* [Stated task]
Answer these from the LangGraph primer:
1. What does the checkpointer save, and how often?
2. What is the stable name each graph has in the registry called?
3. Which of the three planes routes runs to worker pools?

* [Document segment]
§ §

LangGraph Primer
🕸️ The runtime under every workflow — graphs, nodes, edges, and state, in plain language first. Every section leads with the simple take and the real code; the dense system-design detail is tucked behind a “deep dive” toggle. Select any passage to get it explained.
Key terms, in plain words
Graph — the map of one whole job — every step and the arrows between them.
Node — one step on that map; it does a single thing (load data, check safety, write a draft).
Edge — an arrow saying which step runs next. A conditional edge looks at the notepad first and picks a path.
State — the shared notepad every step reads and writes; it carries everything learned so far.
Checkpointer — saves the notepad after every step, so a crashed run resumes where it stopped instead of starting over.
Registry — the menu of all graphs — each has one stable name (its assistant_id) that callers order by.
Dispatcher & worker pools — the mailroom: it reads the graph's name and sends the run to the right team of machines, so one noisy team can't take down the others.
The three planes — control = naming graphs (the registry), data = routing runs to pools (the dispatcher), observability = one trace that follows a run across languages.
LangGraph is the runtime under every workflow on the agentic-sales platform. A workflow is a graph: small steps (nodes) wired together by edges, all passing a single shared state object as they run. Compile that graph with a checkpointer and it becomes durable — it can pause, survive a crash, and resume exactly where it stopped.
This page is a primer, built bottom-up: first the LangGraph primitives themselves — graphs, nodes, edges, state, conditional routing, durable execution — then how the platform wraps them into the three planes: the control plane (graph identity in the registry), the data plane (routing onto per-capability worker pools), and a quick bridge to the observability plane. For the registry and routing in their own right, see the Agents & Workflows reference; for the run tree, the observability deep-dive.

§ §

* [Supplied entries]
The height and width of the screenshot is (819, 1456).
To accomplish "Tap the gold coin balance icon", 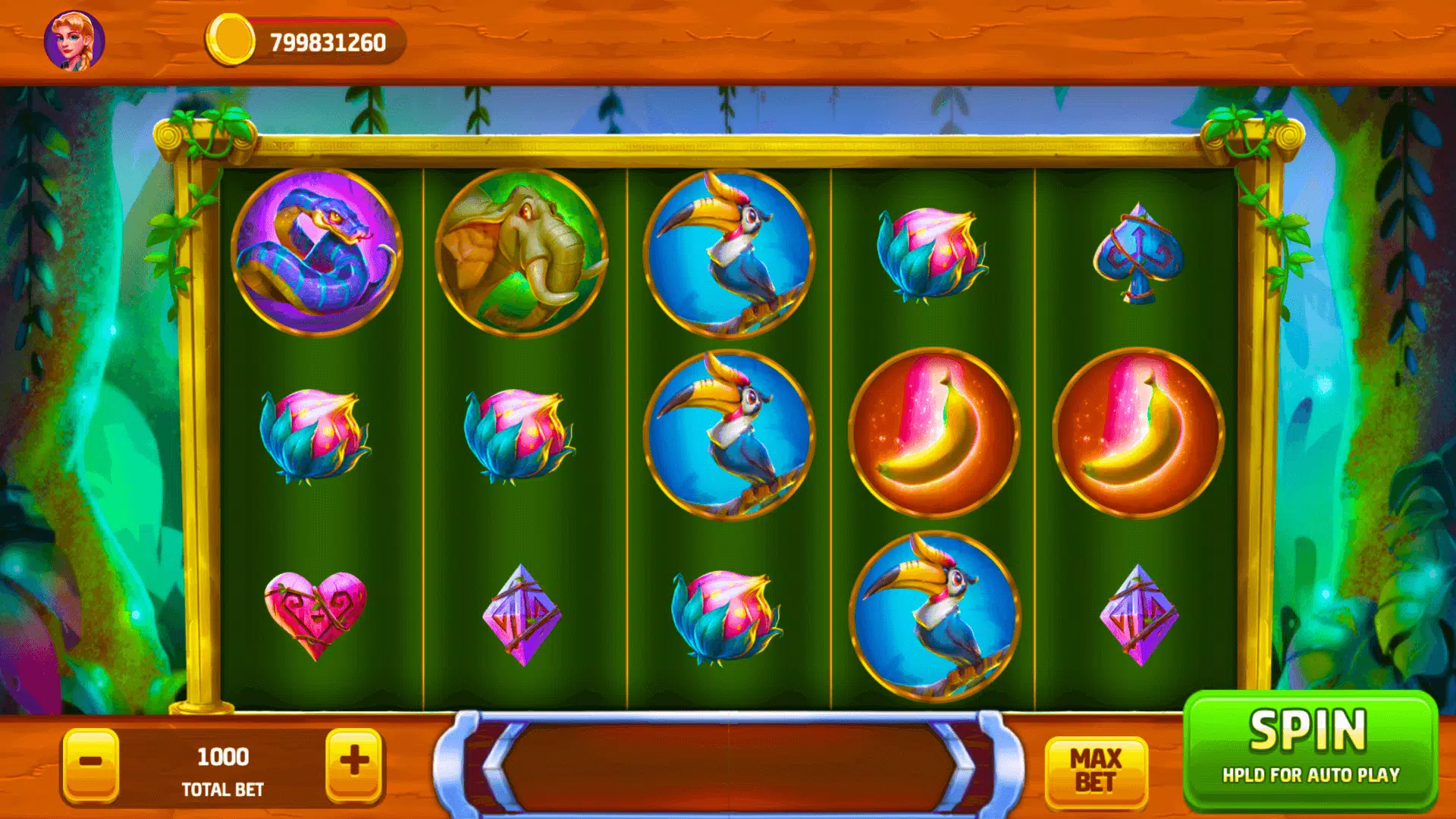I will click(x=231, y=41).
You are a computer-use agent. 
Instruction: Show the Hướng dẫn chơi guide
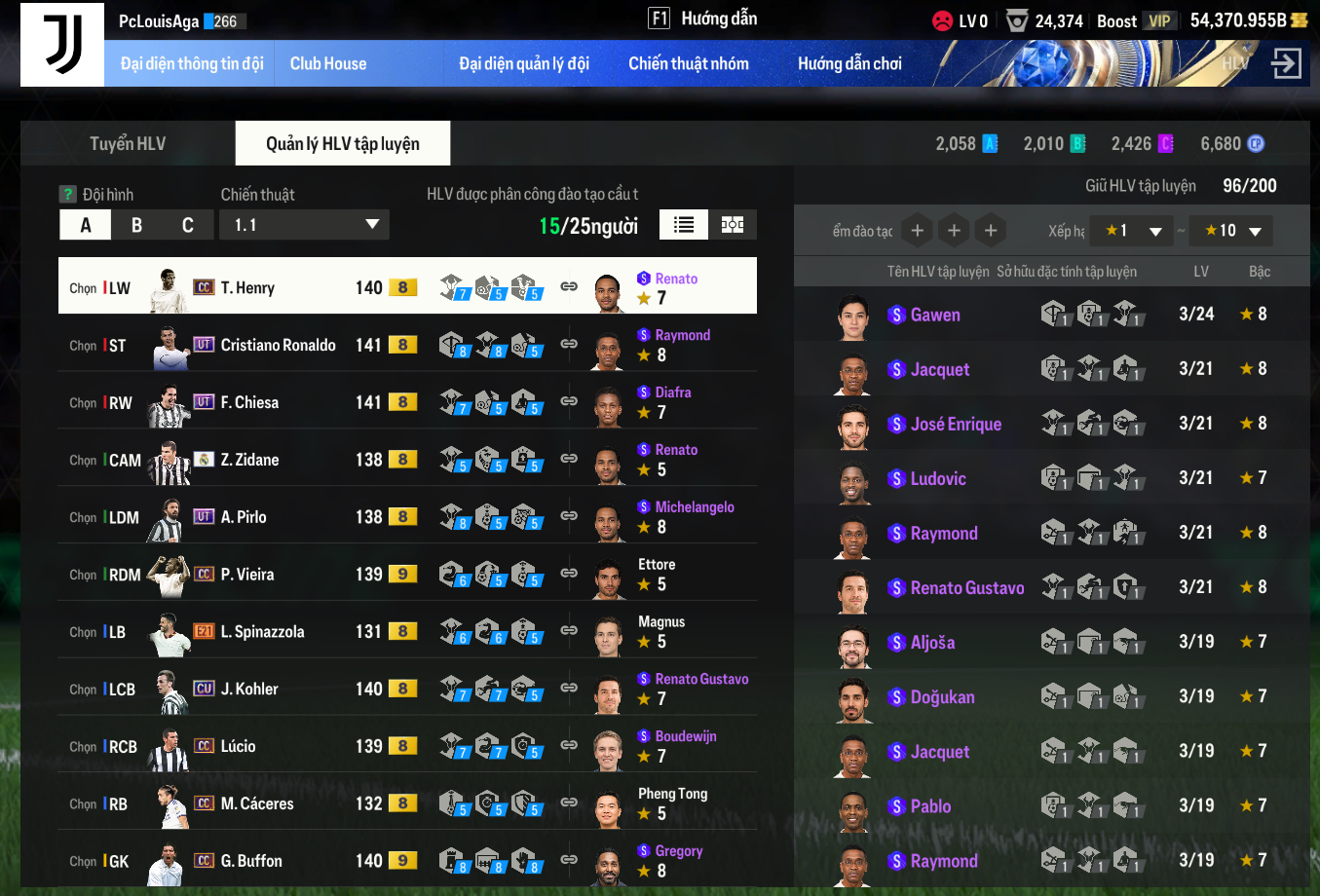tap(849, 64)
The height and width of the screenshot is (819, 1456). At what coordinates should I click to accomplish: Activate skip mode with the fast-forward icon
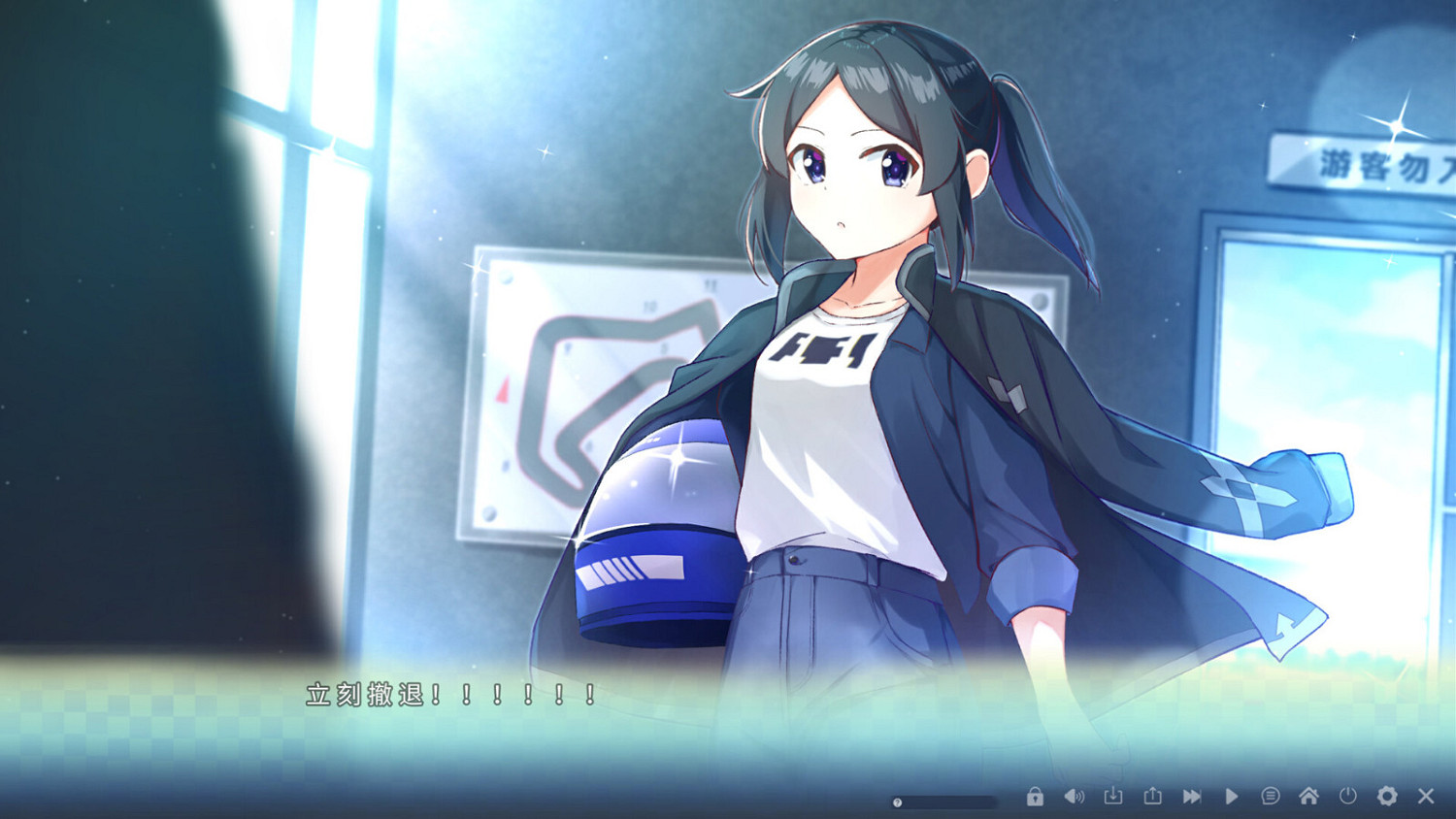click(1191, 795)
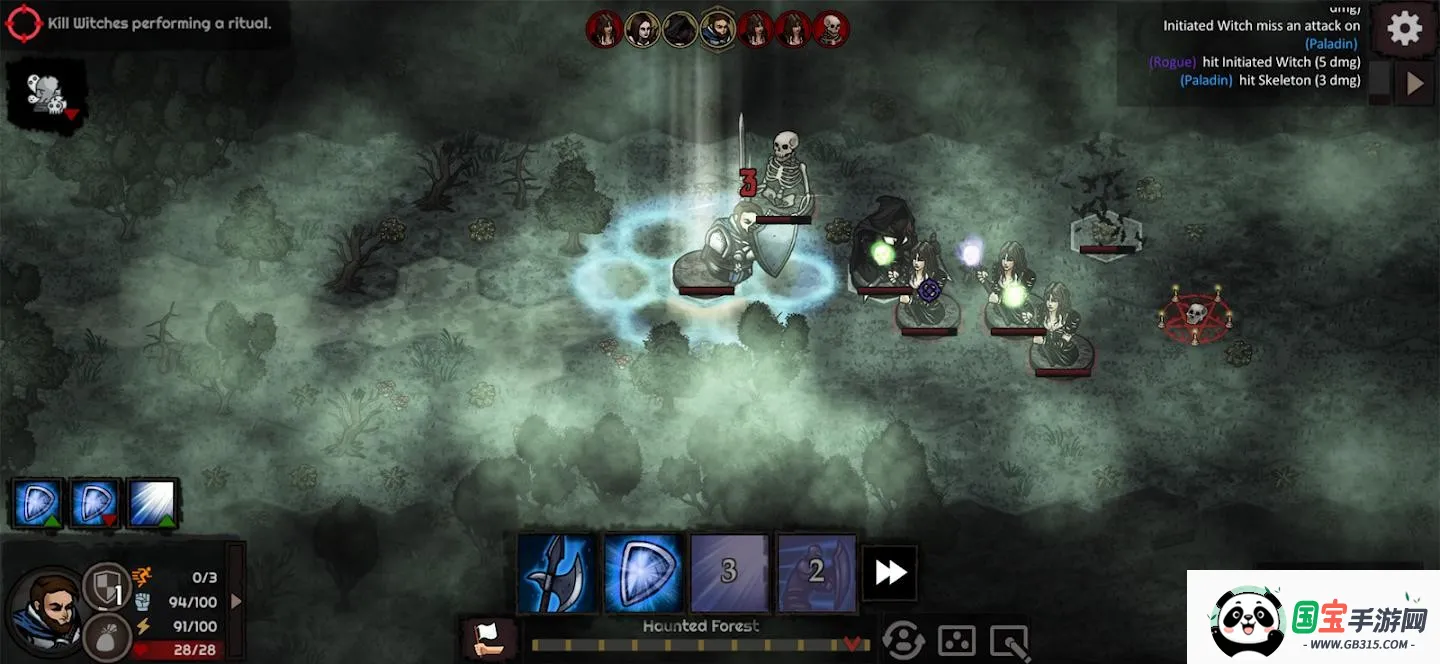Expand the character stats panel arrow
Image resolution: width=1440 pixels, height=664 pixels.
tap(236, 601)
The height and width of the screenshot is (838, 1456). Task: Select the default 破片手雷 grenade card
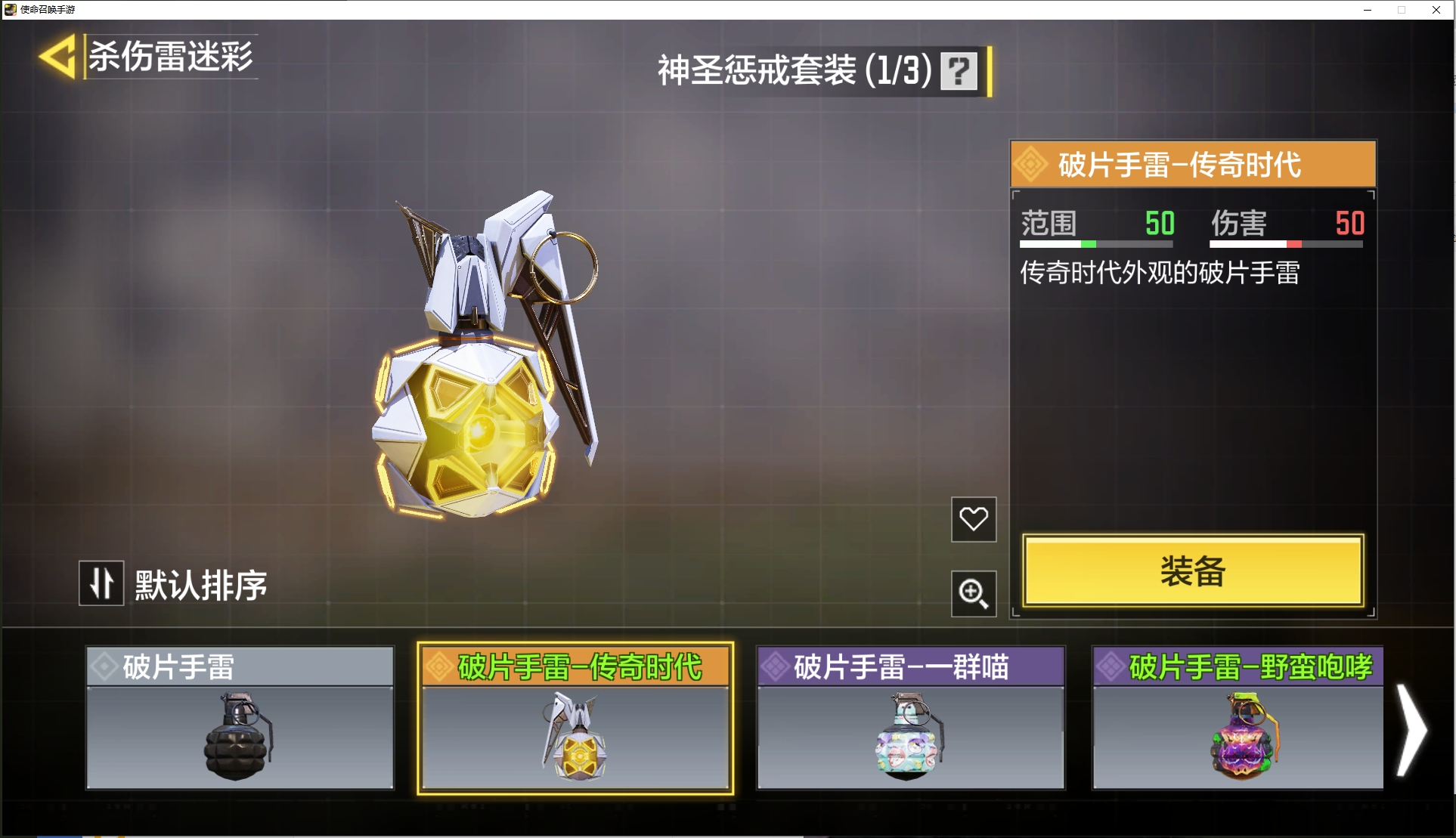click(x=240, y=718)
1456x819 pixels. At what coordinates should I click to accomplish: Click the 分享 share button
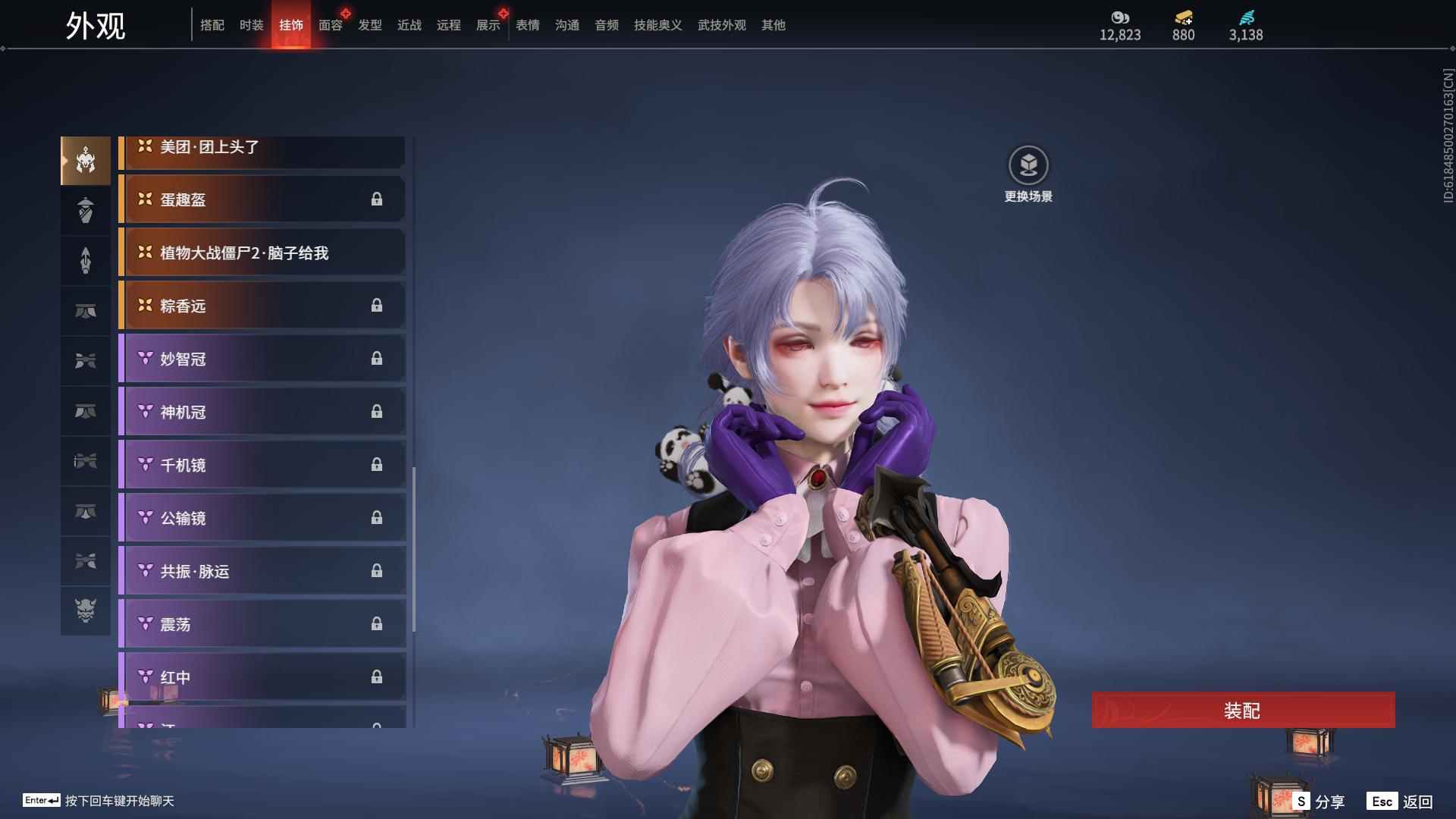(x=1320, y=802)
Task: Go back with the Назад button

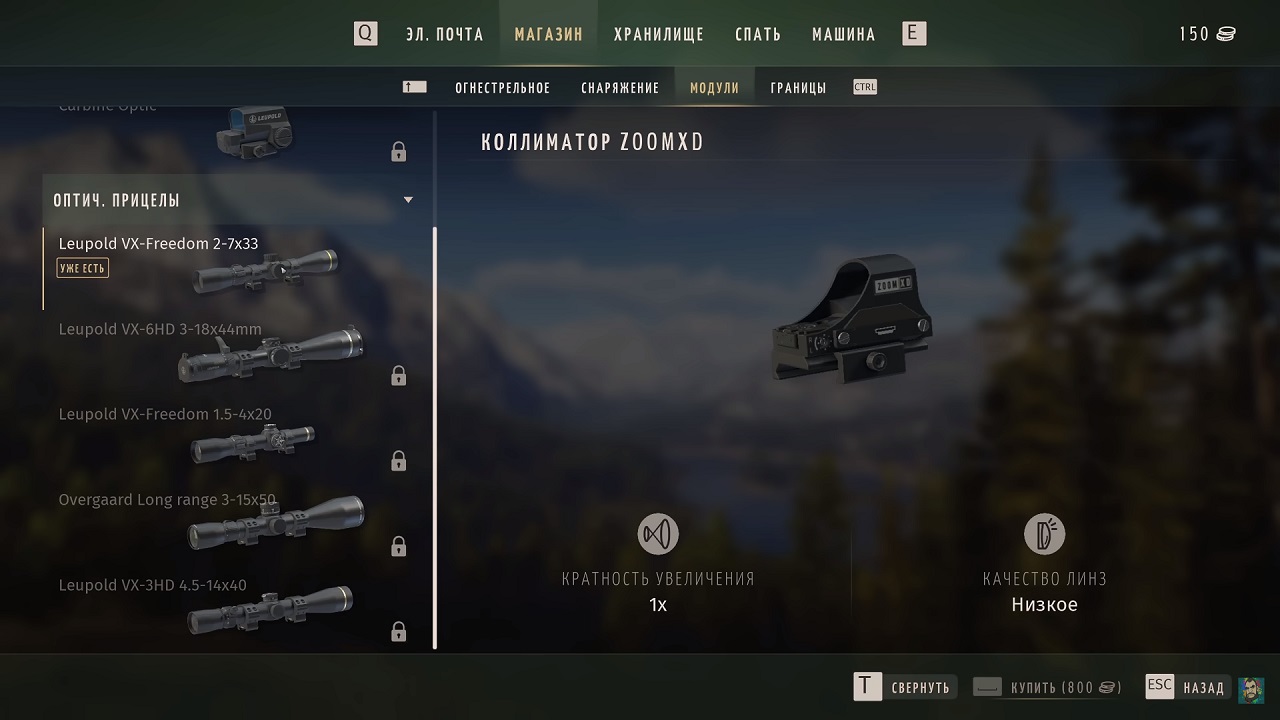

§ §

* [Answer to this exercise]
1. It saves the state (the shared notepad) after every step.
2. Its assistant_id.
3. The data plane, through the dispatcher.